** What you need to do **
Quote the listing below word for word, from its first line through the line containing "Looking at the", inclusive. Omit the pictures from your reply.

** Records contained in a dataset **
^^^^^^^^

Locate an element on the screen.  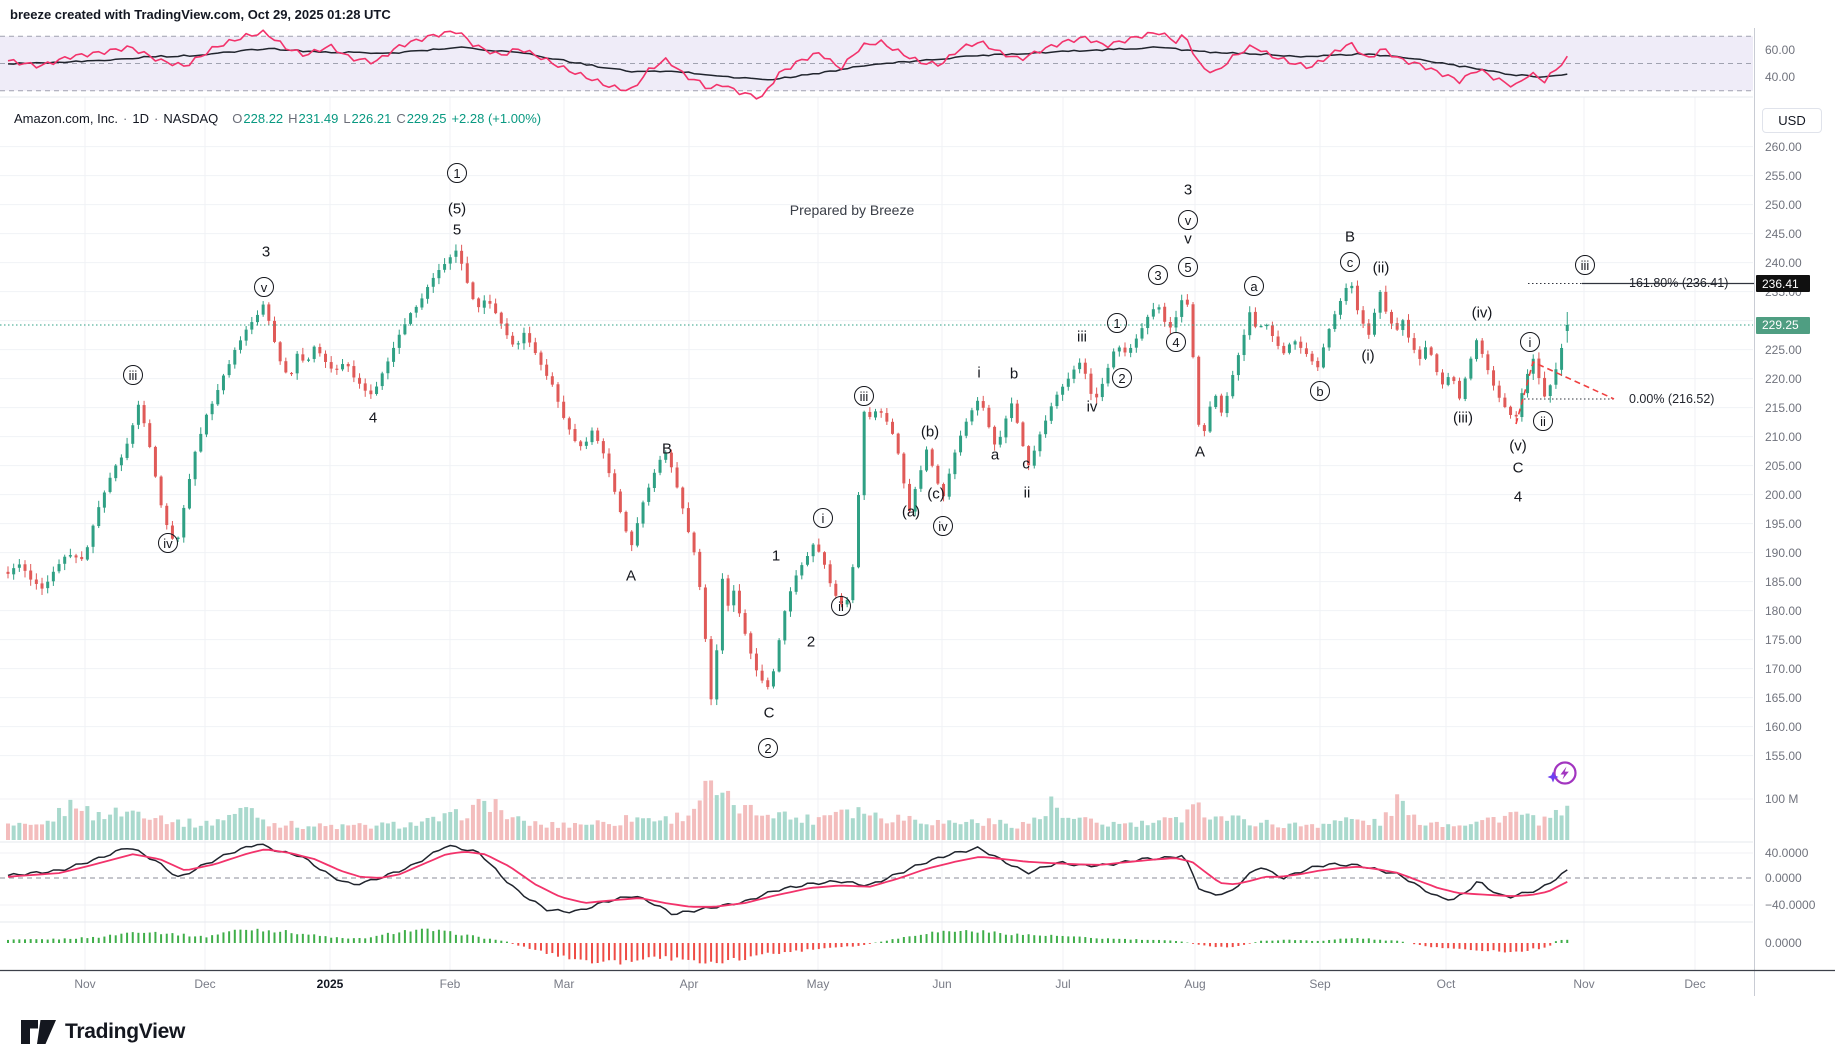
time-tick-Dec: Dec is located at coordinates (1695, 984).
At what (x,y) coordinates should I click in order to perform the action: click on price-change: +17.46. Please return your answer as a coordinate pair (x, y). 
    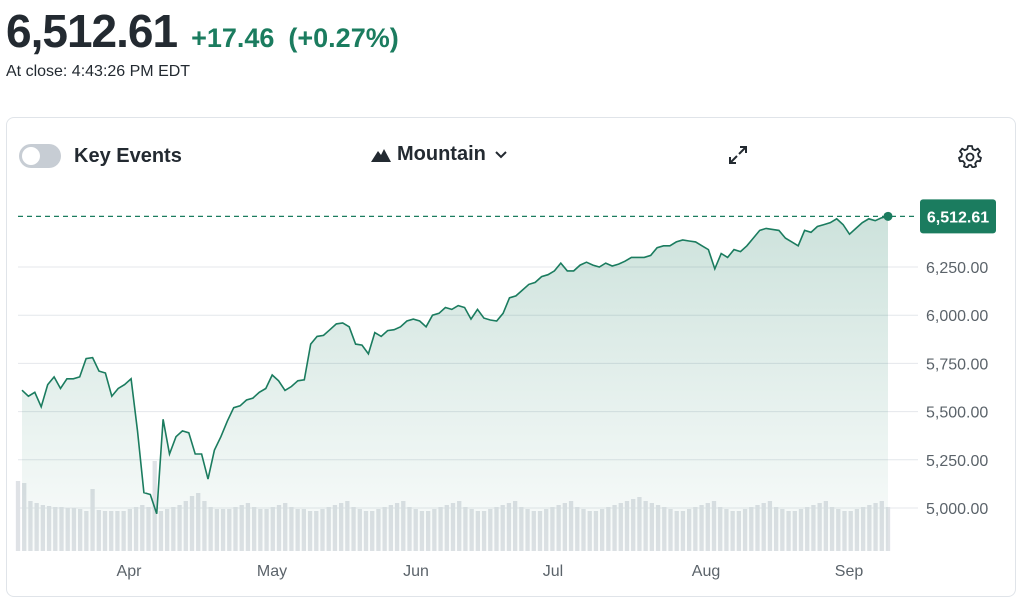
    Looking at the image, I should click on (233, 38).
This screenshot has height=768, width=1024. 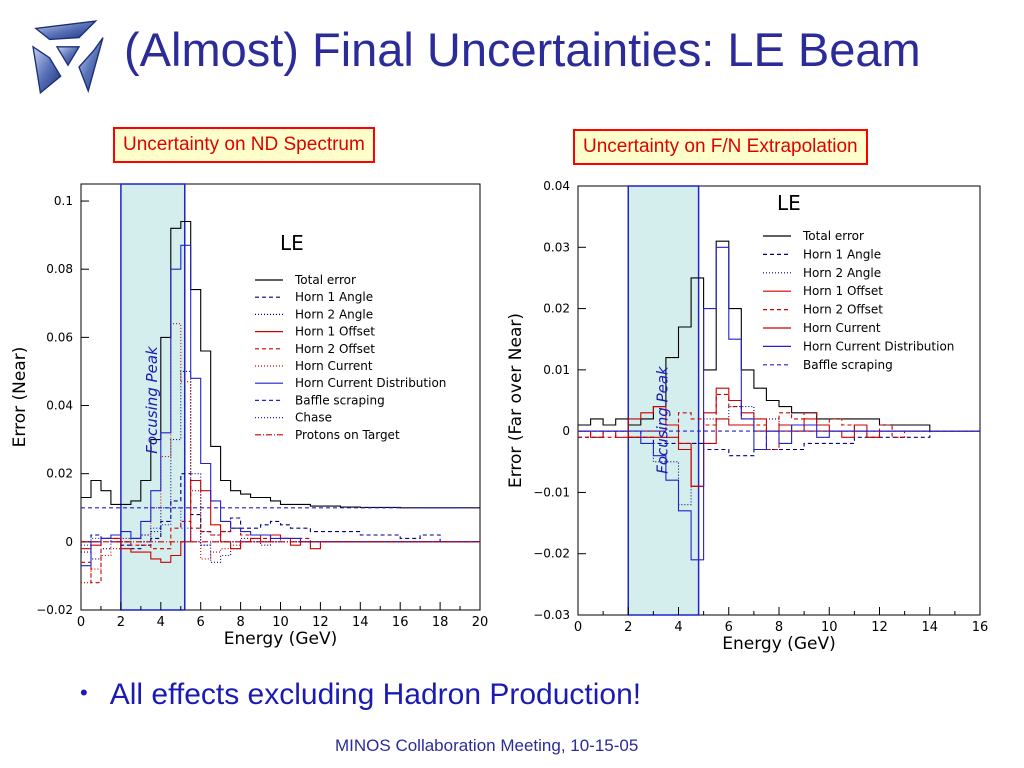 I want to click on series-line-total-error, so click(x=280, y=364).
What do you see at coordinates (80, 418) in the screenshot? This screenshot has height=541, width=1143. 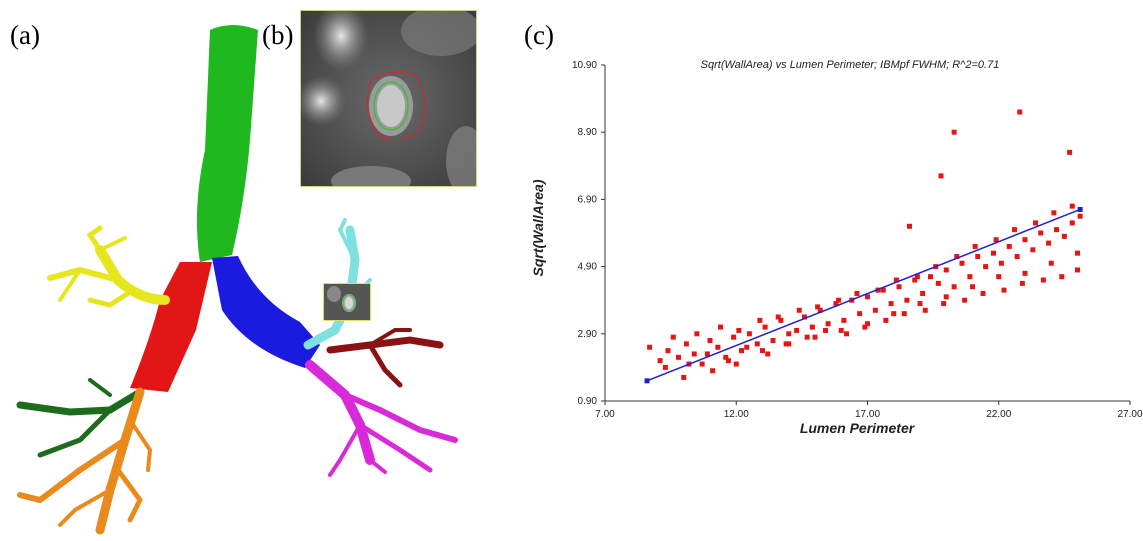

^^^^^^^^

** Problem solution **
Locate an element on the screen.  
time-tick-Dec: Dec is located at coordinates (1695, 984).
At what (x,y) coordinates should I click in order to perform the action: click on price-change: +17.46. Please return your answer as a coordinate pair (x, y). 
    Looking at the image, I should click on (233, 38).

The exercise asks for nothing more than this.